Mindhorn is a 2016 British independent comedy film directed by Sean Foley, written by Julian Barratt and Simon Farnaby, and executive produced by Steve Coogan and Ridley Scott. It stars Barratt, Farnaby, Essie Davis, Russell Tovey and Andrea Riseborough, with cameo appearances by Kenneth Branagh and Simon Callow as themselves. Barratt plays Richard Thorncroft, a faded television actor drawn into negotiations with a criminal who believes his character Detective Mindhorn is real.

Plot
Richard Thorncroft is a former television actor, known for playing Detective Bruce Mindhorn, a detective with a cybernetic eye (described as an optical lie detector), which enables him to see truth, from the 80s TV show Mindhorn. 25 years later, on the Isle of Man, where it was filmed, police hunt an escaped lunatic, Paul Melly who's wanted for murder. Melly says he will only speak to Detective Mindhorn, believing Mindhorn is real.
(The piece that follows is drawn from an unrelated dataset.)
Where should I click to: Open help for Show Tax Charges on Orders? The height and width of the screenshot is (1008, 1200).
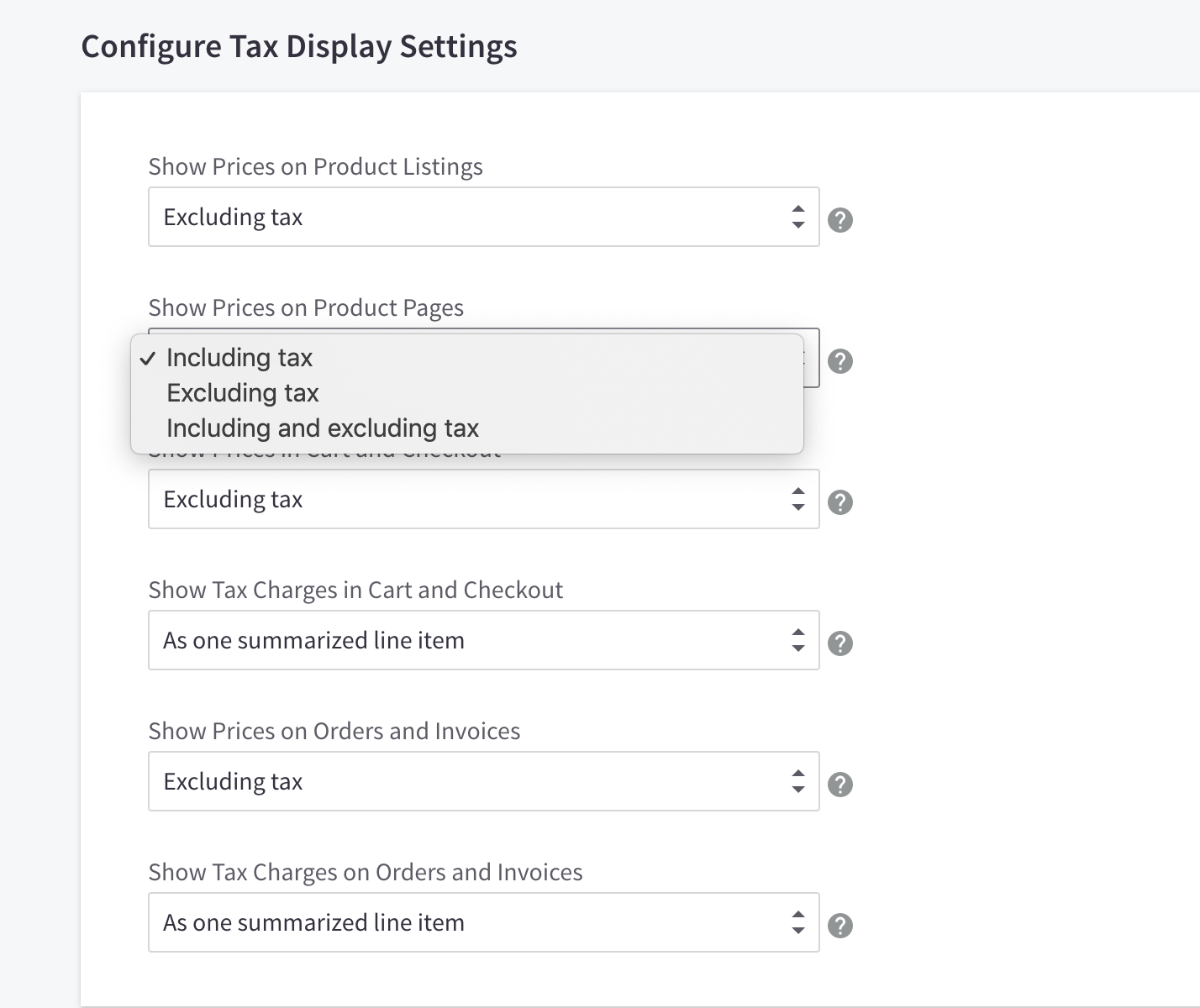tap(839, 925)
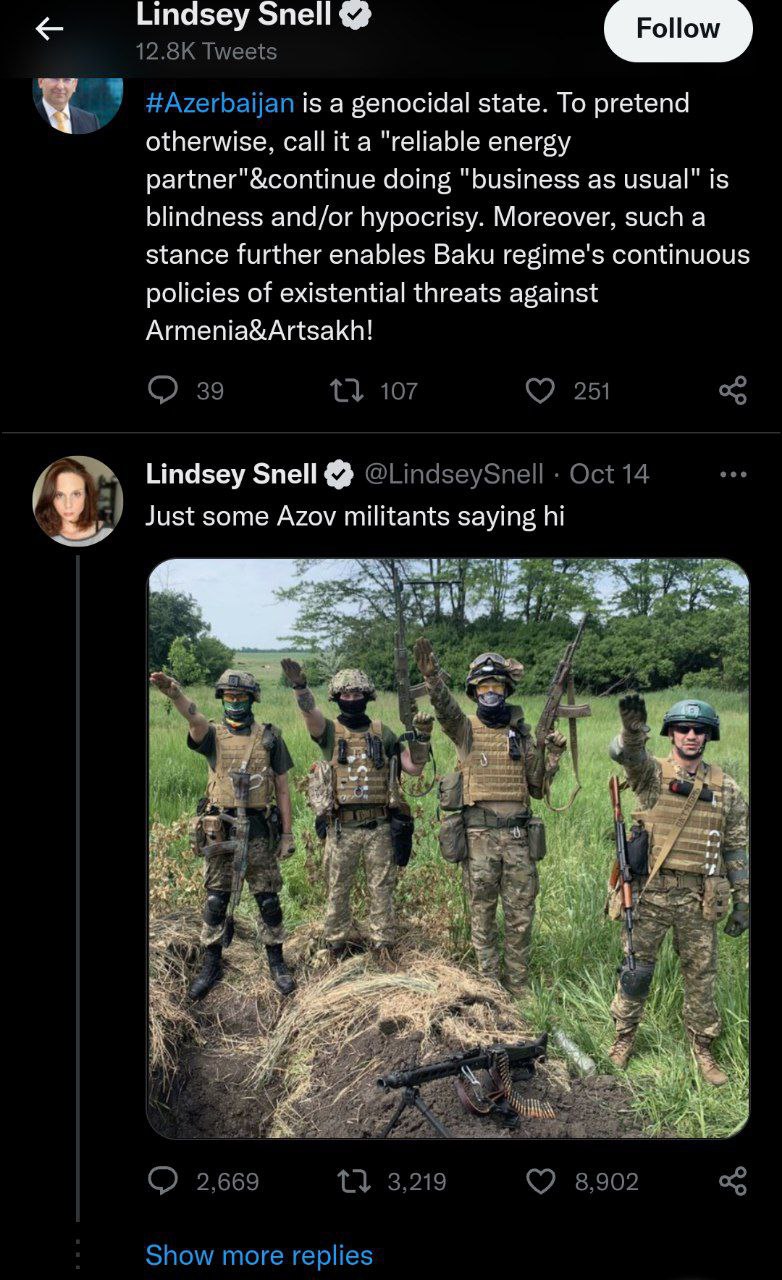Tap the back arrow icon
782x1280 pixels.
pyautogui.click(x=49, y=30)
Richard is now washed up, making a living advertising embarrassing products. Hoping to boost his career, he returns to help the case, irritating the local police with his arrogance. Melly's scheduled call to the police station leads to a meeting, ending in Melly's arrest. Richard sets out to reconnect with his Mindhorn co-star and ex, Patricia, discovering she lives with his former stuntman Clive, and daughter Jasmine.

Another of his Mindhorn co-stars, Pete Eastman, now stars in a successful spin-off series. Pete invites Richard around with the promise of a DVD release of Mindhorn, only to mock him. Dejected, Richard parties with his former manager Moncrieff, is detained after a night of drunkenness and cocaine-snorting, and dropped by his agent.

Waiting for his ferry home, Richard opens fan mail, and realises that it's from Melly, including a videotape showing the mayor committing the murder. Richard shows the tape to Moncrieff, who proposes using it to blackmail him. He refuses to give the tape back, but appears to concede after a brief altercation. Richard meets Melly and the police, but discovers Moncrieff has swapped the tape. Moncrieff independently tries to blackmail the mayor but is killed by DS Baines, the mayor's niece and part of the conspiracy.

Melly and Richard escape to Melly's secret lair, filled with Mindhorn merchandise and homemade espionage equipment. Melly equips him with an extensive Mindhorn outfit, explaining he has a copy of the tape in the classic car used in Mindhorn. They escape Baines when Melly throws defective Mindhorn-brand truth powder in her face.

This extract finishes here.